Now your Web.config needs a few simple lines added in order to be configured to use your CustomOutputCacheProvider:

<system.web>
  <caching>
    <outputCache defaultProvider="CustomProvider">
      <providers>
        <clear/>
        <add name="CustomProvider" type="MyMvcApp.Caching.CustomOutputCacheProvider, MyMvcApp"/>
      </providers>
    </outputCache>
  </caching>
</system.web>

The defaultProvider segment above allows you to set the Named Output Cache Provider that should be used by default for all Output Caching.
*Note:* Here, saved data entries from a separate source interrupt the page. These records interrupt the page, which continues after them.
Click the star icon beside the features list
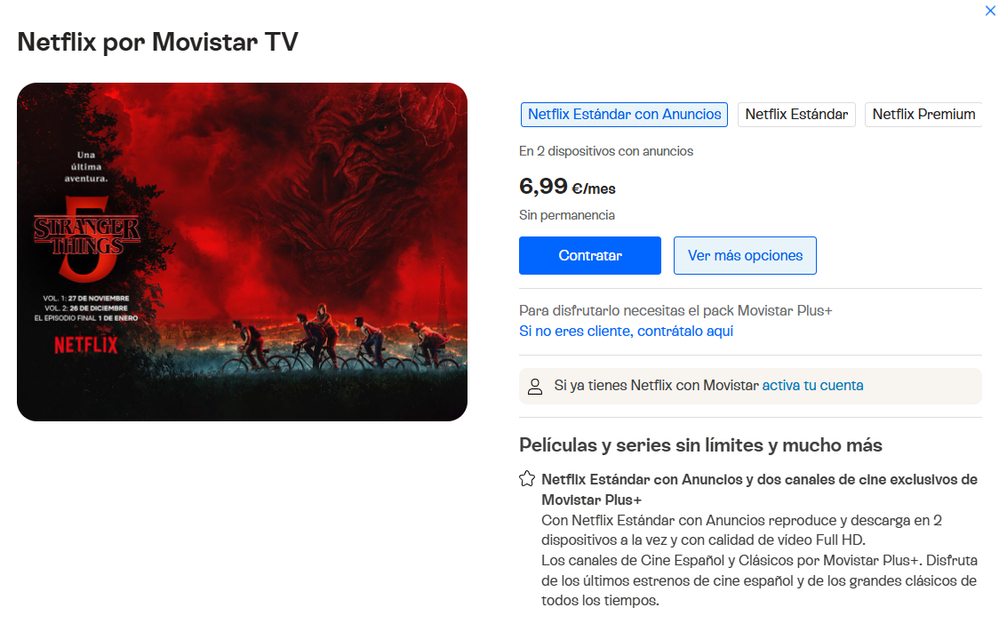The image size is (999, 624). coord(527,479)
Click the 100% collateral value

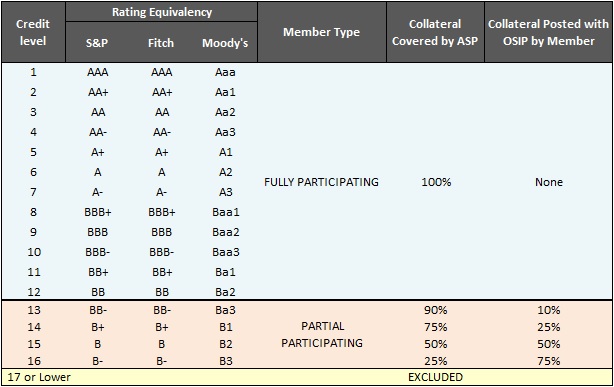(x=436, y=182)
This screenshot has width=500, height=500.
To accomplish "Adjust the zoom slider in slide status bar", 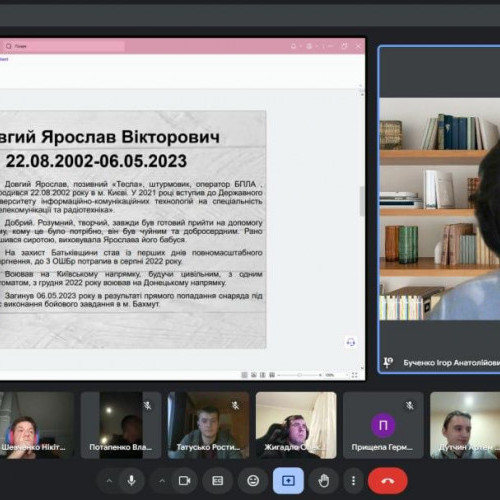I will (299, 375).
With the classes and configuration in place, you’ve now configured all Parent Action Methods which are decorated with [OutputCache] to use your new Custom Output Cache Provider! But we still need to configure Child Action Methods to do the same Caching as Parent Action Methods. This is where your custom MemoryCache object comes into play. Modify your Global.asax to wire your CustomMemoryCache into the OutputCacheAttribute:

protected void Application_Start()
{
    // Register Custom Memory Cache for Child Action Method Caching
    OutputCacheAttribute.ChildActionCache = new CustomMemoryCache("My Cache");
}

As an FYI, for your CustomMemoryCache object, and MemoryCache objects in general, here’s some information how to configure them by Name using your Web.config or App.config – very useful. You’ll note that I named my MemoryCache “My Cache” above – the name isn’t optional, but it has no effect unless it matches a Named Cache entry in your Web.config or App.config file; if it does match, it will adhere to the rules of your Named Cache. If, on the other hand, your MemoryCache object doesn’t use Runtime Caching and instead writes to a database or other external source such as AppFabric, the Named Cache will have no effect since it applies only to in-process Runtime Caching.

And that’s it! You’ve got a fully custom Output Caching solution in .NET 4.0 for your MVC3 application that correctly leverages standard Microsoft hooks and components! Thanks for reading this long post – comments and criticisms welcomed as always.